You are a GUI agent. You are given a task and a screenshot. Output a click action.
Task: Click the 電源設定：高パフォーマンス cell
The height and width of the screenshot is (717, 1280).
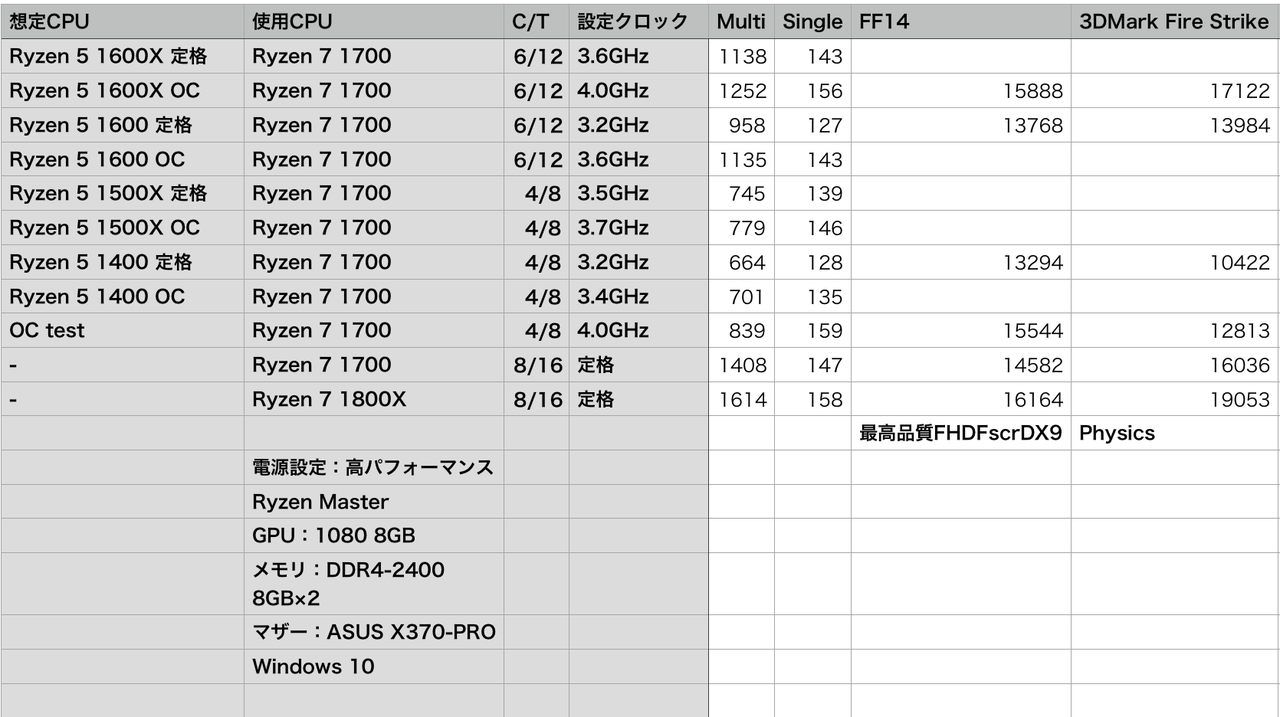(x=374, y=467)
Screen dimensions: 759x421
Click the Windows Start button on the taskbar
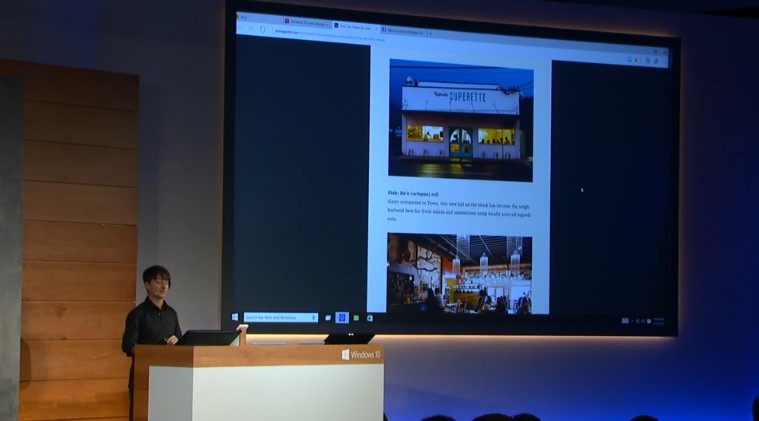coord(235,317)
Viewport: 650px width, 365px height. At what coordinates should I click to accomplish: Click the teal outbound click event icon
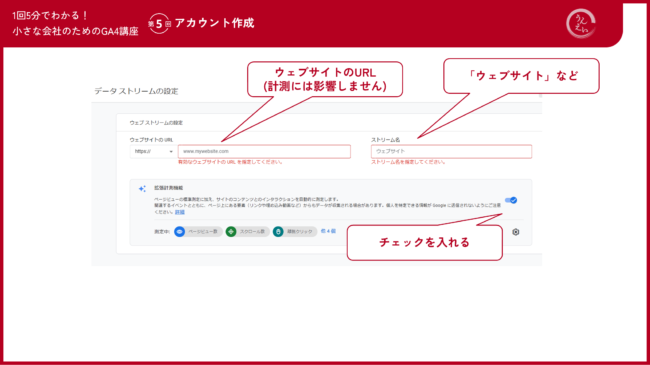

======

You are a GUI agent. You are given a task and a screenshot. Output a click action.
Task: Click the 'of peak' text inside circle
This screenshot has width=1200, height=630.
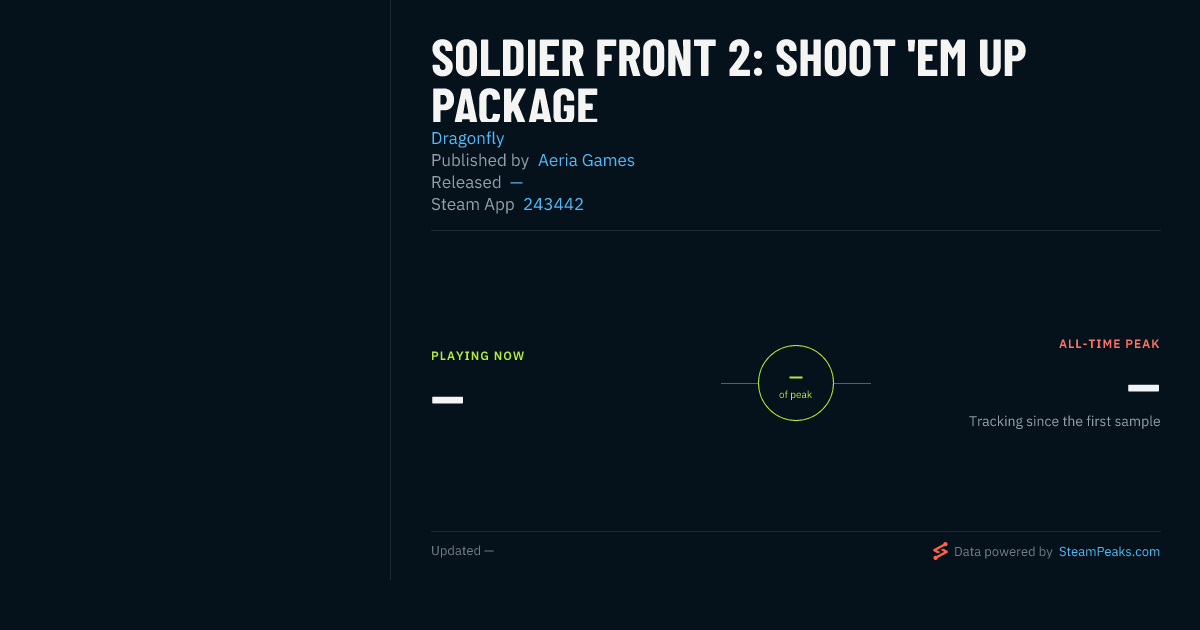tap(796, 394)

======

● **TASK REQUIREMENTS**: Copy the part of the lines that opens with the line containing "Screen dimensions: 759x421" and closes with the line containing "Viewport: 650px width, 365px", with both of those lines included. Leave the pictures out.

● **RESPONSE TO THIS EXERCISE**:
Screen dimensions: 759x421
Click the Windows Start button on the taskbar
coord(235,317)
Viewport: 650px width, 365px height. At what coordinates should I click to accomplish: Click the teal outbound click event icon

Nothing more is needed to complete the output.